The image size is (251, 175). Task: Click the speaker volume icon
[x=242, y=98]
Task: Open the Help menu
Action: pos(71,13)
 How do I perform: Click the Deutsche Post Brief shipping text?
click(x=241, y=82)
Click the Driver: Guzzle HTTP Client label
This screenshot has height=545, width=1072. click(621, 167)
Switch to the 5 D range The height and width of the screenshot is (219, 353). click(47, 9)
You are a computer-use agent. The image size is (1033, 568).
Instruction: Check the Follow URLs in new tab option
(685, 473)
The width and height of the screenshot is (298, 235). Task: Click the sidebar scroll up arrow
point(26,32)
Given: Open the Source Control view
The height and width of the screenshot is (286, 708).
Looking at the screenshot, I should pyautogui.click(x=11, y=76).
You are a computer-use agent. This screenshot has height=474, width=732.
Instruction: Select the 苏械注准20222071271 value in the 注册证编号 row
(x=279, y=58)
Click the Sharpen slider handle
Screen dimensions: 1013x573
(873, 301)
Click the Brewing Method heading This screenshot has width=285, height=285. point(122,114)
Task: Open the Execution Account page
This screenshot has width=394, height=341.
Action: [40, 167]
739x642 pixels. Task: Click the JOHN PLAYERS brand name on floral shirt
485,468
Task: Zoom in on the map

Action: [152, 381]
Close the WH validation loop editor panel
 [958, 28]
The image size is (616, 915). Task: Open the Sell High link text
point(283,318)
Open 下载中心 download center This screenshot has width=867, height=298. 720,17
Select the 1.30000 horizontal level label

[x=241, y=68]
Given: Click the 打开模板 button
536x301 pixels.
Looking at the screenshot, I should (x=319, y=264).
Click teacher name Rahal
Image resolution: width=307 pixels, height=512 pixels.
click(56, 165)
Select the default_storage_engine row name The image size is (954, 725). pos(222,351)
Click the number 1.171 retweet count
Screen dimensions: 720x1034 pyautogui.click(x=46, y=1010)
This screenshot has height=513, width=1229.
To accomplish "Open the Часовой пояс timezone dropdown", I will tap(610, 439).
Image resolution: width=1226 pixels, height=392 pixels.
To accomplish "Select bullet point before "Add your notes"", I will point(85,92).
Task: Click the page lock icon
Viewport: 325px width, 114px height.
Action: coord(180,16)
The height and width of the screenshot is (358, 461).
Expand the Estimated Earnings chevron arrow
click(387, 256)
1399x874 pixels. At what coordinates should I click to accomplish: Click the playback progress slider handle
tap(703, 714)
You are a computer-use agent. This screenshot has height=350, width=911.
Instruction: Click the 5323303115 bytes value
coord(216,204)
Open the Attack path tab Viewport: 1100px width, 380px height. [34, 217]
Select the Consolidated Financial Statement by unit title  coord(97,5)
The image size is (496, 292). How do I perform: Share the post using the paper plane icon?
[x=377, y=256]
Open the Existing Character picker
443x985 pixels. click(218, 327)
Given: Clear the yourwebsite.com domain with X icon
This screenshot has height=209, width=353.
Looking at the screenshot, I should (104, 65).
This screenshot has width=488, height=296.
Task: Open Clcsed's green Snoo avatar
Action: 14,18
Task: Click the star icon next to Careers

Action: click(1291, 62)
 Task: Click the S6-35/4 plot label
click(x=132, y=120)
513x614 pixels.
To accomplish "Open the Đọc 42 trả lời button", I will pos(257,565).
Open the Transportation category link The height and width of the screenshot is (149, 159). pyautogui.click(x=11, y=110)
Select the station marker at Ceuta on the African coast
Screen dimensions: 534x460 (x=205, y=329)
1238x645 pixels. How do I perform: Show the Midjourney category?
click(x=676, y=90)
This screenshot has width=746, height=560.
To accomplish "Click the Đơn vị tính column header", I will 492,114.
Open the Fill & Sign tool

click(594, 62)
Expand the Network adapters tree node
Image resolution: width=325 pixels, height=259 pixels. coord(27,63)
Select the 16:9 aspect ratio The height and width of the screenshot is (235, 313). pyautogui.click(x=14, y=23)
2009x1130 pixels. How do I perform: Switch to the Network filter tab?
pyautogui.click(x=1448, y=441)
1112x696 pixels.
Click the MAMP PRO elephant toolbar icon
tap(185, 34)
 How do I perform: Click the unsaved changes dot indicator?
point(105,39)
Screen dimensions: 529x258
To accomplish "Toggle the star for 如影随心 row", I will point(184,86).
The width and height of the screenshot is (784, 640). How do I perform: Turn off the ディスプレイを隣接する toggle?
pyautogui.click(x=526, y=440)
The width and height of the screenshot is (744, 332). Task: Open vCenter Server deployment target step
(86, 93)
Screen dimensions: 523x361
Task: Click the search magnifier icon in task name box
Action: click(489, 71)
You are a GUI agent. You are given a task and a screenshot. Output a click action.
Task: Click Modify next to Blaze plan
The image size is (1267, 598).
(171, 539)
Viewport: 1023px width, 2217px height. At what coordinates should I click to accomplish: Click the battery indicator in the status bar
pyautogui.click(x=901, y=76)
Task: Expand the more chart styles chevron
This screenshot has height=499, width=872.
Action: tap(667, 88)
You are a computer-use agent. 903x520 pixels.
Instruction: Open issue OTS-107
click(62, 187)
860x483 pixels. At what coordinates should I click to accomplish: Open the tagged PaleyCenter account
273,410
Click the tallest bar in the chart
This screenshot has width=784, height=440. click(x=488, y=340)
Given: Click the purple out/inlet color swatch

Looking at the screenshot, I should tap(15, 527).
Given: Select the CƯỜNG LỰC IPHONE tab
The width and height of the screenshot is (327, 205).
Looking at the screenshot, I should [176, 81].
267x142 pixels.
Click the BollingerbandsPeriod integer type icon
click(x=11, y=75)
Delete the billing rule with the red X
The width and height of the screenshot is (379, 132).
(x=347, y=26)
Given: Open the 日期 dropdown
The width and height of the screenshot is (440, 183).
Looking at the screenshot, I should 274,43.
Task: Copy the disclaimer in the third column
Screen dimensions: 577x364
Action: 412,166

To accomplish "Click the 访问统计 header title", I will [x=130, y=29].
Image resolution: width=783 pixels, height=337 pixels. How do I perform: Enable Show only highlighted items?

### [The problem]
The whole listing above, line by line, is to be retyped exactly.

### [Exercise response]
The image size is (251, 175). Task: Click the speaker volume icon
[x=242, y=98]
Task: Open the Help menu
Action: pos(71,13)
 How do I perform: Click the Deutsche Post Brief shipping text?
click(x=241, y=82)
Click the Driver: Guzzle HTTP Client label
This screenshot has height=545, width=1072. click(621, 167)
Switch to the 5 D range The height and width of the screenshot is (219, 353). click(47, 9)
You are a computer-use agent. The image size is (1033, 568).
Instruction: Check the Follow URLs in new tab option
(685, 473)
The width and height of the screenshot is (298, 235). Task: Click the sidebar scroll up arrow
point(26,32)
Given: Open the Source Control view
The height and width of the screenshot is (286, 708).
Looking at the screenshot, I should pyautogui.click(x=11, y=76).
You are a computer-use agent. This screenshot has height=474, width=732.
Instruction: Select the 苏械注准20222071271 value in the 注册证编号 row
(x=279, y=58)
Click the Sharpen slider handle
Screen dimensions: 1013x573
(873, 301)
Click the Brewing Method heading This screenshot has width=285, height=285. point(122,114)
Task: Open the Execution Account page
This screenshot has width=394, height=341.
Action: [40, 167]
739x642 pixels. Task: Click the JOHN PLAYERS brand name on floral shirt
485,468
Task: Zoom in on the map

Action: [152, 381]
Close the WH validation loop editor panel
 [958, 28]
The image size is (616, 915). Task: Open the Sell High link text
point(283,318)
Open 下载中心 download center This screenshot has width=867, height=298. 720,17
Select the 1.30000 horizontal level label

[x=241, y=68]
Given: Click the 打开模板 button
536x301 pixels.
Looking at the screenshot, I should (x=319, y=264).
Click teacher name Rahal
Image resolution: width=307 pixels, height=512 pixels.
click(56, 165)
Select the default_storage_engine row name The image size is (954, 725). pos(222,351)
Click the number 1.171 retweet count
Screen dimensions: 720x1034 pyautogui.click(x=46, y=1010)
This screenshot has height=513, width=1229.
To accomplish "Open the Часовой пояс timezone dropdown", I will tap(610, 439).
Image resolution: width=1226 pixels, height=392 pixels.
To accomplish "Select bullet point before "Add your notes"", I will point(85,92).
Task: Click the page lock icon
Viewport: 325px width, 114px height.
Action: coord(180,16)
The height and width of the screenshot is (358, 461).
Expand the Estimated Earnings chevron arrow
click(387, 256)
1399x874 pixels. At what coordinates should I click to accomplish: Click the playback progress slider handle
tap(703, 714)
You are a computer-use agent. This screenshot has height=350, width=911.
Instruction: Click the 5323303115 bytes value
coord(216,204)
Open the Attack path tab Viewport: 1100px width, 380px height. [34, 217]
Select the Consolidated Financial Statement by unit title  coord(97,5)
The image size is (496, 292). How do I perform: Share the post using the paper plane icon?
[x=377, y=256]
Open the Existing Character picker
443x985 pixels. click(218, 327)
Given: Clear the yourwebsite.com domain with X icon
This screenshot has height=209, width=353.
Looking at the screenshot, I should (104, 65).
This screenshot has width=488, height=296.
Task: Open Clcsed's green Snoo avatar
Action: 14,18
Task: Click the star icon next to Careers

Action: click(1291, 62)
 Task: Click the S6-35/4 plot label
click(x=132, y=120)
513x614 pixels.
To accomplish "Open the Đọc 42 trả lời button", I will pos(257,565).
Open the Transportation category link The height and width of the screenshot is (149, 159). pyautogui.click(x=11, y=110)
Select the station marker at Ceuta on the African coast
Screen dimensions: 534x460 (x=205, y=329)
1238x645 pixels. How do I perform: Show the Midjourney category?
click(x=676, y=90)
This screenshot has width=746, height=560.
To accomplish "Click the Đơn vị tính column header", I will 492,114.
Open the Fill & Sign tool

click(594, 62)
Expand the Network adapters tree node
Image resolution: width=325 pixels, height=259 pixels. coord(27,63)
Select the 16:9 aspect ratio The height and width of the screenshot is (235, 313). pyautogui.click(x=14, y=23)
2009x1130 pixels. How do I perform: Switch to the Network filter tab?
pyautogui.click(x=1448, y=441)
1112x696 pixels.
Click the MAMP PRO elephant toolbar icon
tap(185, 34)
 How do I perform: Click the unsaved changes dot indicator?
point(105,39)
Screen dimensions: 529x258
To accomplish "Toggle the star for 如影随心 row", I will point(184,86).
The width and height of the screenshot is (784, 640). How do I perform: Turn off the ディスプレイを隣接する toggle?
pyautogui.click(x=526, y=440)
The width and height of the screenshot is (744, 332). Task: Open vCenter Server deployment target step
(86, 93)
Screen dimensions: 523x361
Task: Click the search magnifier icon in task name box
Action: click(489, 71)
You are a GUI agent. You are given a task and a screenshot. Output a click action.
Task: Click Modify next to Blaze plan
The image size is (1267, 598).
(171, 539)
Viewport: 1023px width, 2217px height. At what coordinates should I click to accomplish: Click the battery indicator in the status bar
pyautogui.click(x=901, y=76)
Task: Expand the more chart styles chevron
This screenshot has height=499, width=872.
Action: tap(667, 88)
You are a computer-use agent. 903x520 pixels.
Instruction: Open issue OTS-107
click(62, 187)
860x483 pixels. At what coordinates should I click to accomplish: Open the tagged PaleyCenter account
273,410
Click the tallest bar in the chart
This screenshot has width=784, height=440. click(x=488, y=340)
Given: Click the purple out/inlet color swatch

Looking at the screenshot, I should tap(15, 527).
Given: Select the CƯỜNG LỰC IPHONE tab
The width and height of the screenshot is (327, 205).
Looking at the screenshot, I should [176, 81].
267x142 pixels.
Click the BollingerbandsPeriod integer type icon
click(x=11, y=75)
Delete the billing rule with the red X
The width and height of the screenshot is (379, 132).
(x=347, y=26)
Given: Open the 日期 dropdown
The width and height of the screenshot is (440, 183).
Looking at the screenshot, I should 274,43.
Task: Copy the disclaimer in the third column
Screen dimensions: 577x364
Action: 412,166

To accomplish "Click the 访问统计 header title", I will [x=130, y=29].
Image resolution: width=783 pixels, height=337 pixels. How do I perform: Enable Show only highlighted items?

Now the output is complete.